Carry over every entry exactly as written, though not the pictures it contains.

Dataset items:
::::::::::
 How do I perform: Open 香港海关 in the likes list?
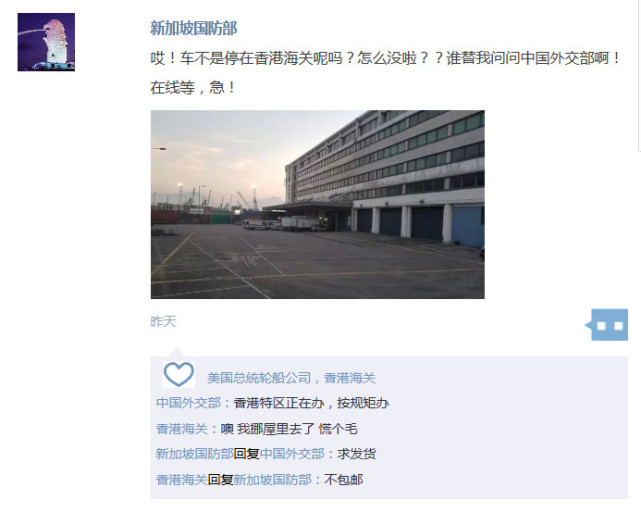coord(350,378)
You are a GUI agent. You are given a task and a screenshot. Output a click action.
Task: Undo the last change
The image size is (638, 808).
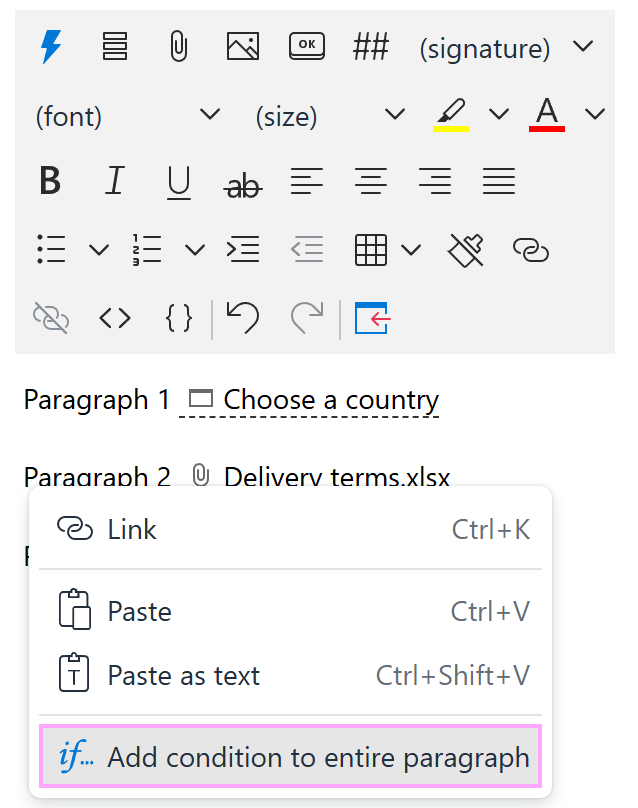point(242,318)
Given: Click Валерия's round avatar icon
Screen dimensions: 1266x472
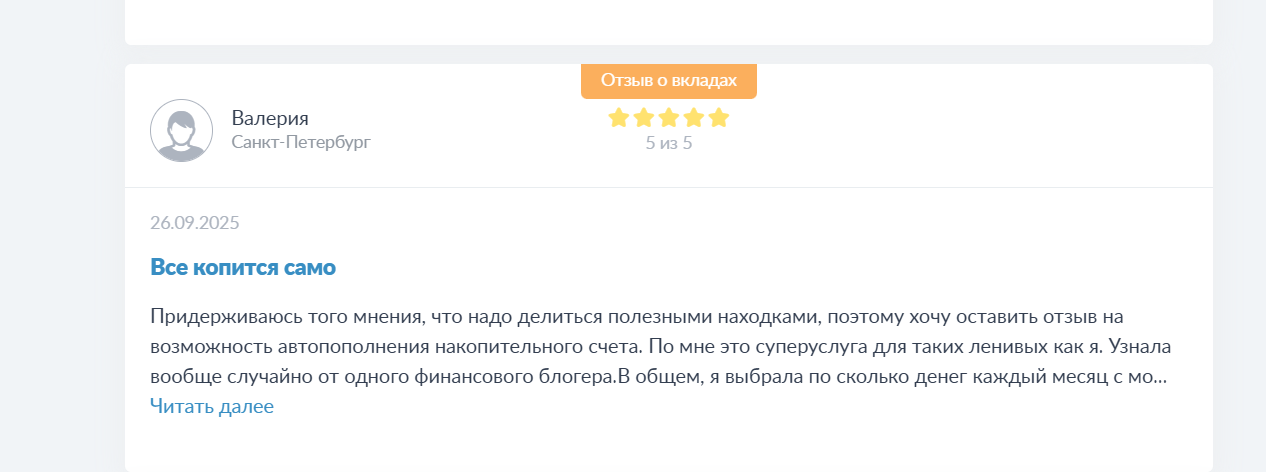Looking at the screenshot, I should (181, 130).
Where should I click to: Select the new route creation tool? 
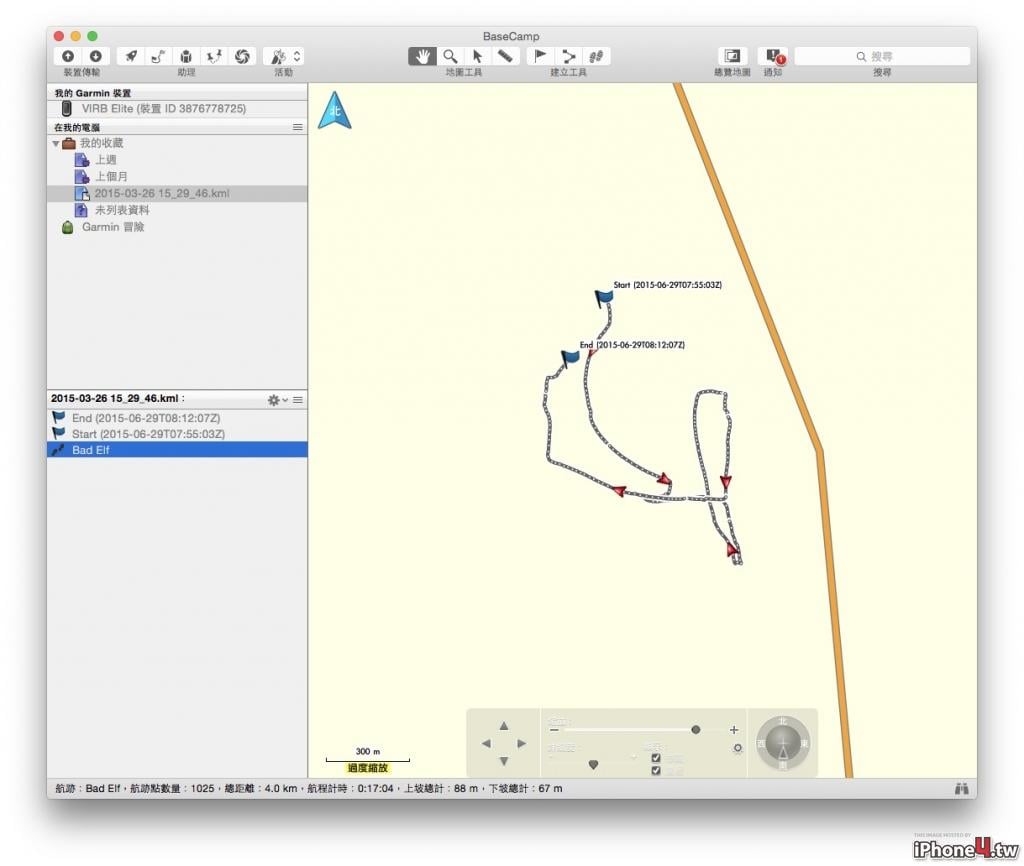[568, 56]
::::::::::
• [RESULT FOR THIS EXERCISE]:
 How do I perform: Open 香港海关 in the likes list?
coord(350,378)
You are a GUI agent. You are given a task and a screenshot. Output a click action.
Task: Undo the last change
The image size is (638, 808).
point(242,318)
Given: Click Валерия's round avatar icon
Screen dimensions: 1266x472
Looking at the screenshot, I should (181, 130).
Where should I click to: Select the new route creation tool? 
[568, 56]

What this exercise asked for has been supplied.